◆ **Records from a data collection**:
┌──
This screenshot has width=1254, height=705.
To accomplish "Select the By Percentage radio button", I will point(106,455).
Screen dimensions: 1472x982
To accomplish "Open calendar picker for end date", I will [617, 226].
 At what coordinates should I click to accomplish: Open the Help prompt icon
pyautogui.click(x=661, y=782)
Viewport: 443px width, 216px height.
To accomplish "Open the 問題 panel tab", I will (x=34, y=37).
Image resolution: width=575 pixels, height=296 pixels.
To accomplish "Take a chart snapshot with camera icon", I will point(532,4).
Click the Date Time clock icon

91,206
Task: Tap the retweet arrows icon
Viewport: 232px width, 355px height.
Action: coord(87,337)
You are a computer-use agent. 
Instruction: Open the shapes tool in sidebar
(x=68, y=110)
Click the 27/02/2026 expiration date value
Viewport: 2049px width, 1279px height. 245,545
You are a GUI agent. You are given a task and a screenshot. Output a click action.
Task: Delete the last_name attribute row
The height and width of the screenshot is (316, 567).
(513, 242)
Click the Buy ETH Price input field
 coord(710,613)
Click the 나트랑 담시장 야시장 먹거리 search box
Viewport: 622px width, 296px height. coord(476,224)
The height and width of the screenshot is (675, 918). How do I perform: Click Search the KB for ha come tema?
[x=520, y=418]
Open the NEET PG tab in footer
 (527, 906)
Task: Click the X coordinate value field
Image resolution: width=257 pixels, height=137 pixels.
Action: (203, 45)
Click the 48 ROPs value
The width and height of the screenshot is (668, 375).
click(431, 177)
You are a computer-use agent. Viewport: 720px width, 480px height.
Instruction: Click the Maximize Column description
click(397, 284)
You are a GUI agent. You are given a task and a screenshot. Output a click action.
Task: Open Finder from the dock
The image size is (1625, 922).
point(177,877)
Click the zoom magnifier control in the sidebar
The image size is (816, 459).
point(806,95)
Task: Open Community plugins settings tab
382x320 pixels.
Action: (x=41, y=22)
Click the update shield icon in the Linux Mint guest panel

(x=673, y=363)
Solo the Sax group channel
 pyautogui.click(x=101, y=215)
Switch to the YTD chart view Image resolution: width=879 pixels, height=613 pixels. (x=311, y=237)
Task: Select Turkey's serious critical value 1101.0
└──
◆ **OBJECTIVE**: Can you retype, character for character, the part of the data that opens with the line containing "Task: Tap the retweet arrows icon" and runs through the end of the data?

◆ **ANSWER BELOW**:
Task: Tap the retweet arrows icon
Viewport: 232px width, 355px height.
Action: coord(87,337)
You are a computer-use agent. 
Instruction: Open the shapes tool in sidebar
(x=68, y=110)
Click the 27/02/2026 expiration date value
Viewport: 2049px width, 1279px height. 245,545
You are a GUI agent. You are given a task and a screenshot. Output a click action.
Task: Delete the last_name attribute row
The height and width of the screenshot is (316, 567).
(513, 242)
Click the Buy ETH Price input field
 coord(710,613)
Click the 나트랑 담시장 야시장 먹거리 search box
Viewport: 622px width, 296px height. coord(476,224)
The height and width of the screenshot is (675, 918). How do I perform: Click Search the KB for ha come tema?
[x=520, y=418]
Open the NEET PG tab in footer
 (527, 906)
Task: Click the X coordinate value field
Image resolution: width=257 pixels, height=137 pixels.
Action: (203, 45)
Click the 48 ROPs value
The width and height of the screenshot is (668, 375).
click(431, 177)
You are a computer-use agent. Viewport: 720px width, 480px height.
Instruction: Click the Maximize Column description
click(397, 284)
You are a GUI agent. You are given a task and a screenshot. Output a click action.
Task: Open Finder from the dock
The image size is (1625, 922).
point(177,877)
Click the zoom magnifier control in the sidebar
The image size is (816, 459).
point(806,95)
Task: Open Community plugins settings tab
382x320 pixels.
Action: (x=41, y=22)
Click the update shield icon in the Linux Mint guest panel

(x=673, y=363)
Solo the Sax group channel
 pyautogui.click(x=101, y=215)
Switch to the YTD chart view Image resolution: width=879 pixels, height=613 pixels. (x=311, y=237)
Task: Select Turkey's serious critical value 1101.0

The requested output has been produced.